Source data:

================================

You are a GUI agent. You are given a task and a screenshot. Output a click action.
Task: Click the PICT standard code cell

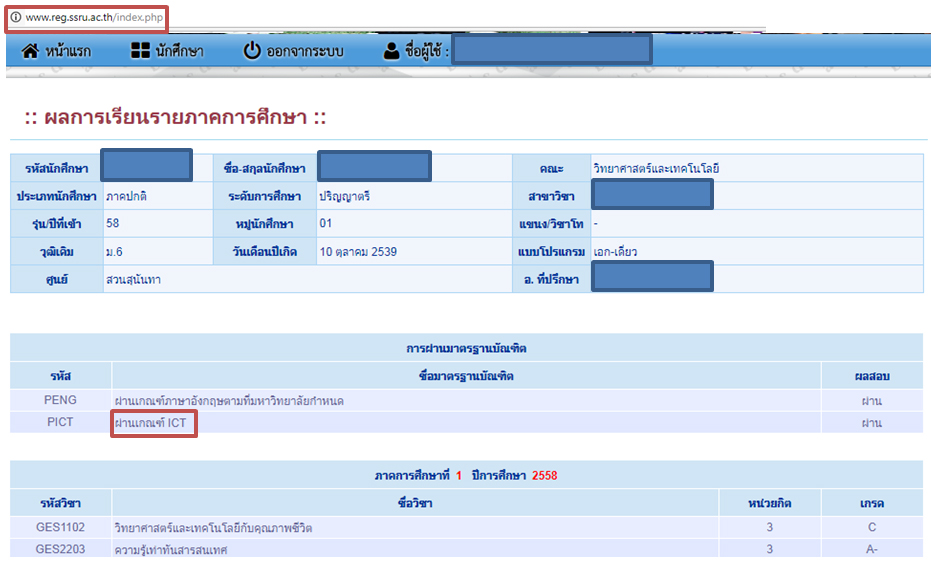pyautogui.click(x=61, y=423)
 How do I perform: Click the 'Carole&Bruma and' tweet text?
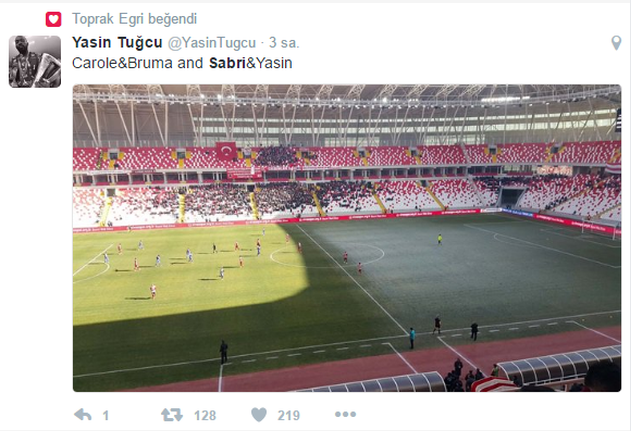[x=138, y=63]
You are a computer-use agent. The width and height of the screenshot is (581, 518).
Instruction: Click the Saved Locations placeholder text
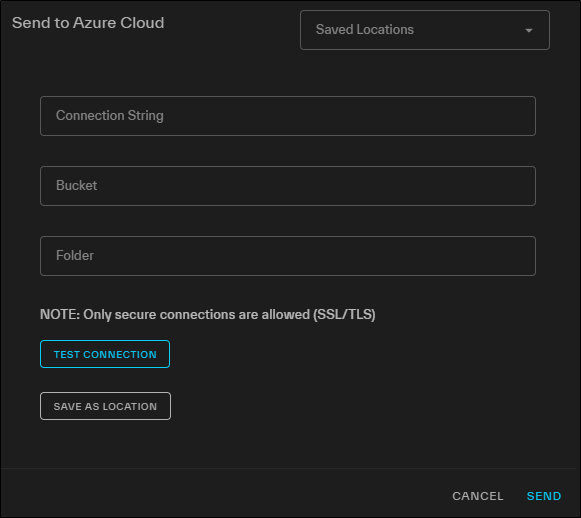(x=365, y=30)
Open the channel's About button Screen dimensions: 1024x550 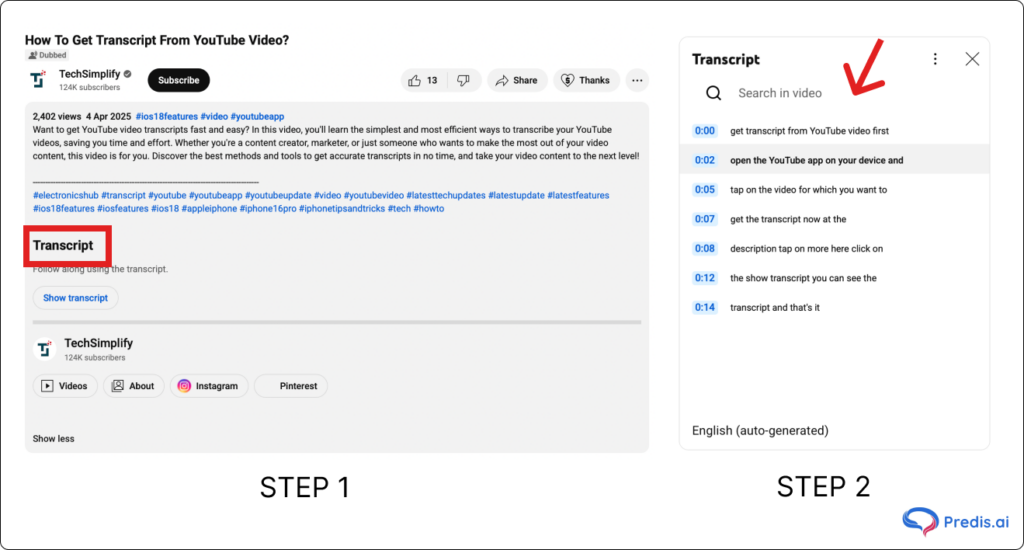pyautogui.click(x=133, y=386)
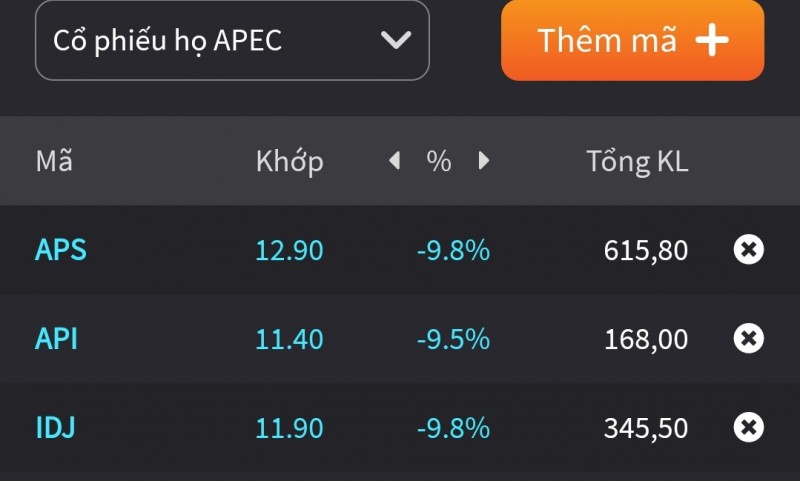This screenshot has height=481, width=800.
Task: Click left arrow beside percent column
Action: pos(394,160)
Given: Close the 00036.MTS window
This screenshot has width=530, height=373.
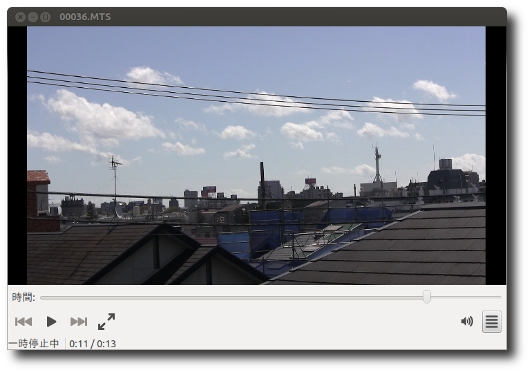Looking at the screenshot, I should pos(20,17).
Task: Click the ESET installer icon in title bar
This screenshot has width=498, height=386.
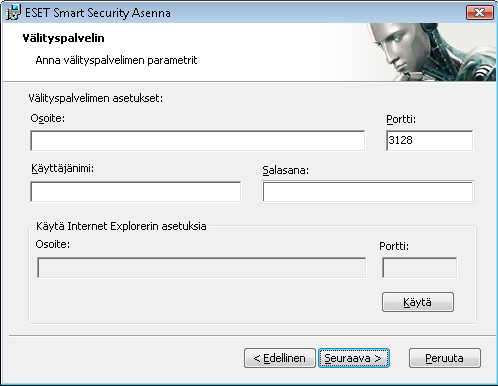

================================

**Problem:**
Please report all lines in the entries where "agent" appears.

**Exercise response:**
You are a GUI agent. You are given a task and a screenshot. Output a click action.
You are a computer-use agent. The width and height of the screenshot is (581, 518).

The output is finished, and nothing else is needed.